The diverse lives of these two men were drawn together by yet another member of the Diaspora, James Cagney, who played Cohan in Yankee Doodle Dandy(1941) and a year earlier also starred in a film about Duffy's regiment, The Fighting 69th(in which that serial portrayer of clerics, Pat O'Brien, played the priest).

Those numbers may be confusing, but the 165th Infantry Regiment was the spiritual descendant of an older regiment all but obliterated in the American civil war, and their names are still used interchangeably. Indeed, General MacArthur invoked both when, in 1940, he said that “no greater fighting regiment has ever existed than the 165th . . . formed from the old Sixty-Ninth Regiment of New York”.

It was the 69th, led by Young Irelander Thomas Francis Meagher, to which the “Fighting Irish” nickname was first attached. And the regiment had already distinguished itself long before its most famous hour, at the Battle of Fredericksburg in December 1862, when members charged uphill against impregnable rebel defences (also manned by Irish soldiers).

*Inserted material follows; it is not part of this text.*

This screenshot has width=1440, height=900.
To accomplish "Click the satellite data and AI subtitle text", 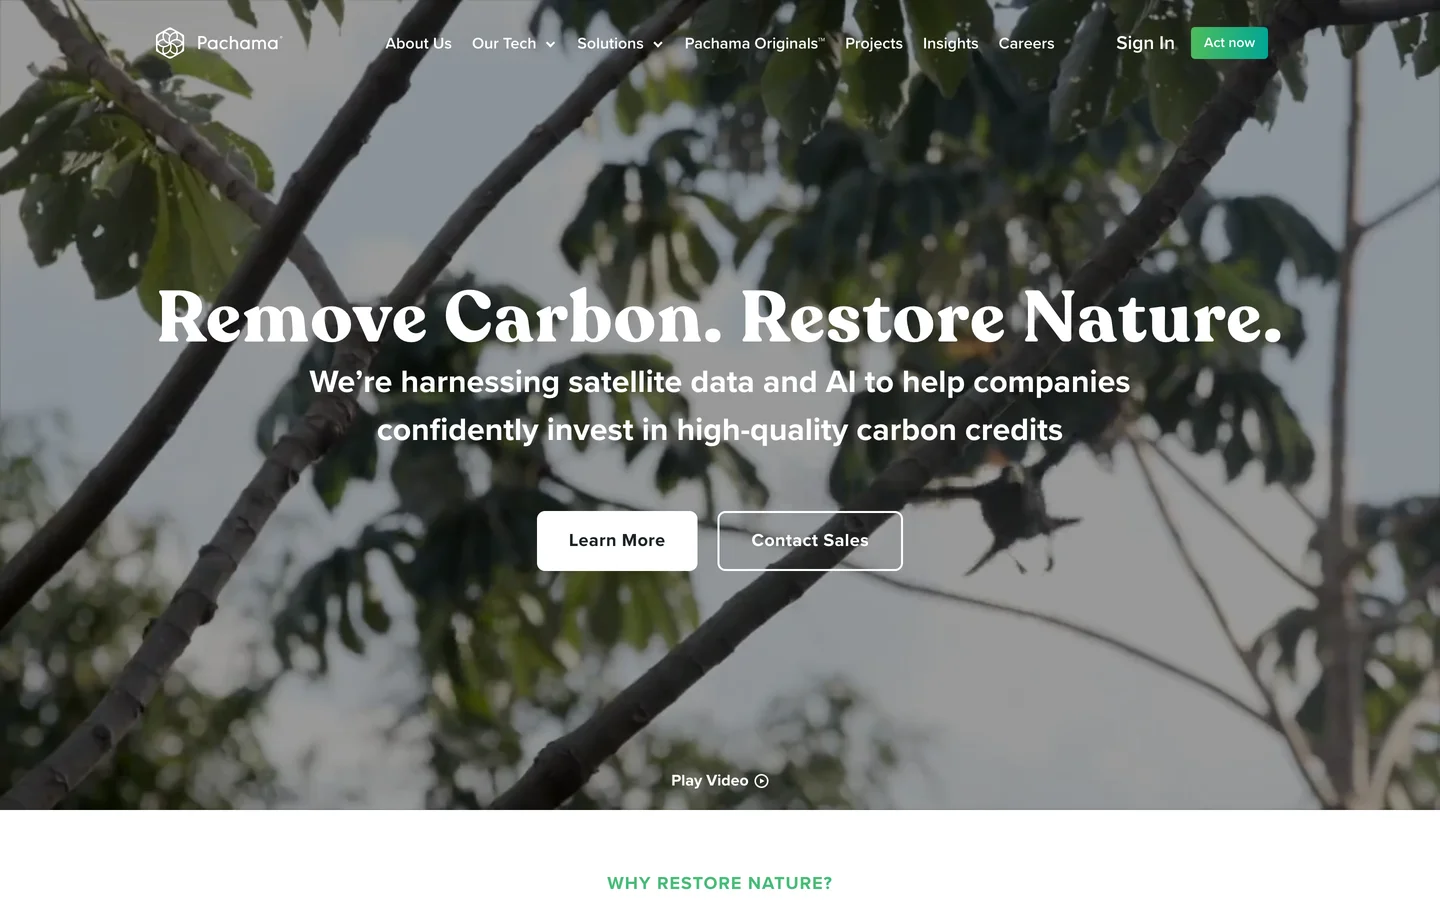I will coord(720,406).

Fewer than 300 of the 1,200-strong force survived.

Their doomed heroics later moved the Confederate General Robert E Lee to comment: “Never were men so brave. They ennobled their race by their splendid gallantry on that desperate occasion. Their brilliant though hopeless assaults on our lines excited the hearty applause of our officers and soldiers.” John F Kennedy quoted those words when, during his visit to Ireland in the summer of 1963, he addressed the joint houses of the Oireachtas. He also brought with him a regimental flag from the battle – one of a new set of colours presented to the 69th on the Eve of Fredericksburg because the old ones had been shot to shreds. And he gave that flag, listing their many battles, as a present to the Irish people, in whose name it is now on display at Leinster House.

FOR VARIOUS REASONS, therefore, it strikes me that the front or back of the Dáil might be a good location to inaugurate an Irish “Good Riddance Day”. I don’t mean this as a cheap shot at our already-beleaguered Government. But after all, barring an extraordinary turnaround, Leinster House looks like being the site of another out-with-the-old, in-with-the-new ceremony soon.

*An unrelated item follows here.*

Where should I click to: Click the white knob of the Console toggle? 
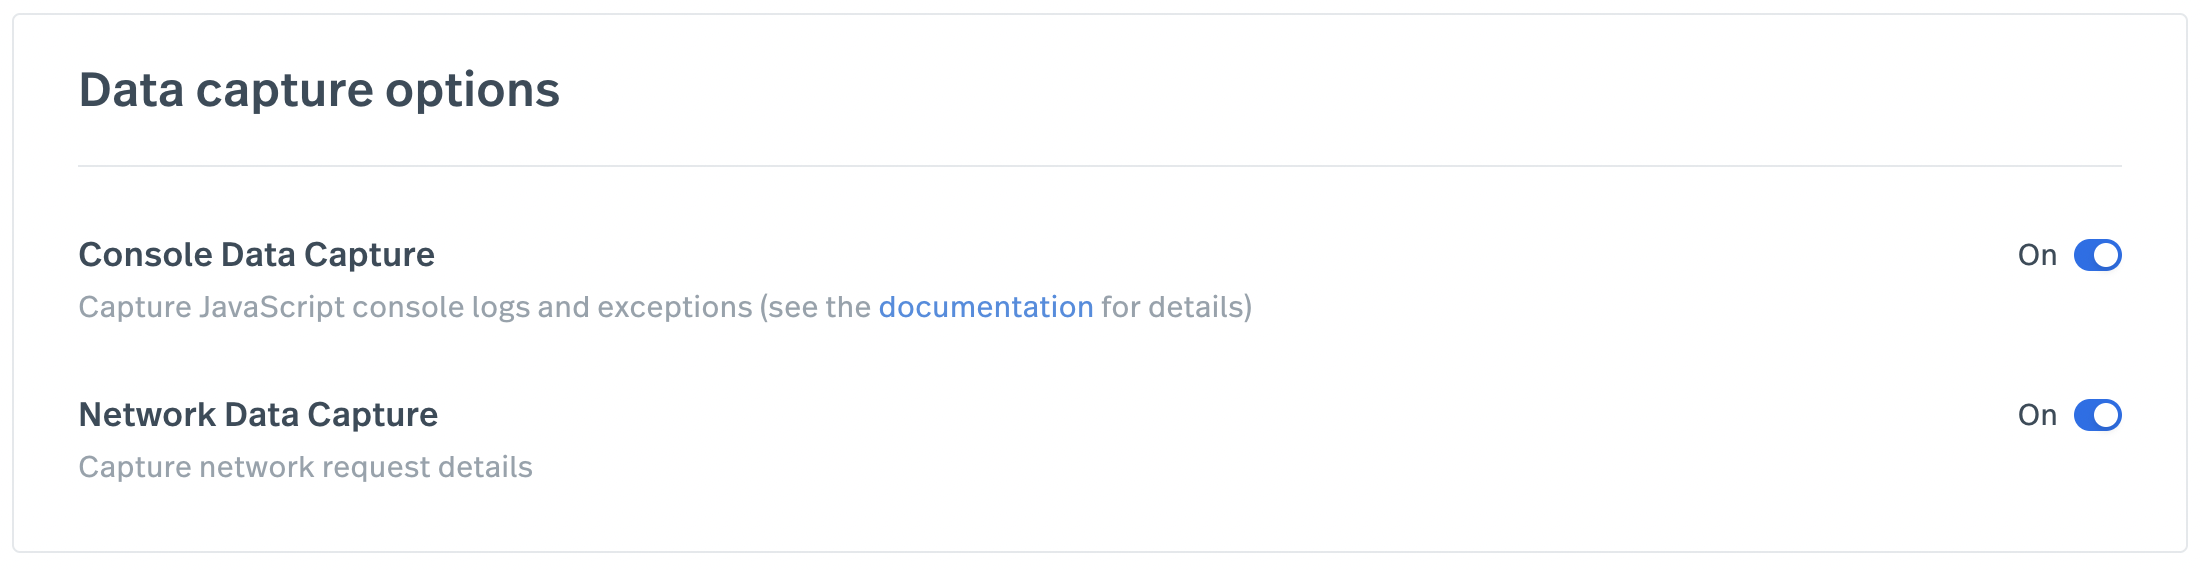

Besides, perhaps even politicians – of all parties – might benefit from the therapeutic effect of a ceremony like New York’s, although as a sensible precaution, I suggest an independent observer be on hand to check all papers before shredding.

Another reason the gates of Leinster House might be a suitable location is that we could all do with some of the Fighting 69th’s spirit now. Like theirs, Ireland’s colours have been torn to shreds in battle. A new set may now be required as we prepare for the financial Fredericksburg ahead. And even the regiment’s old battle cry – “Faugh a ballagh” (“clear the way”) – could be adapted for our times.

We can only hope that, unlike the 69th in another grim December, we as a nation can get over the top, eventually. But all journeys start with a single step. Thus, in their spirit, and as a small down-payment on the struggle ahead, I suggest that all householders and business people who have not already done so should get out today and – perhaps with a cry of “Faugh a ballagh!” – at least clear the snow off their pavements.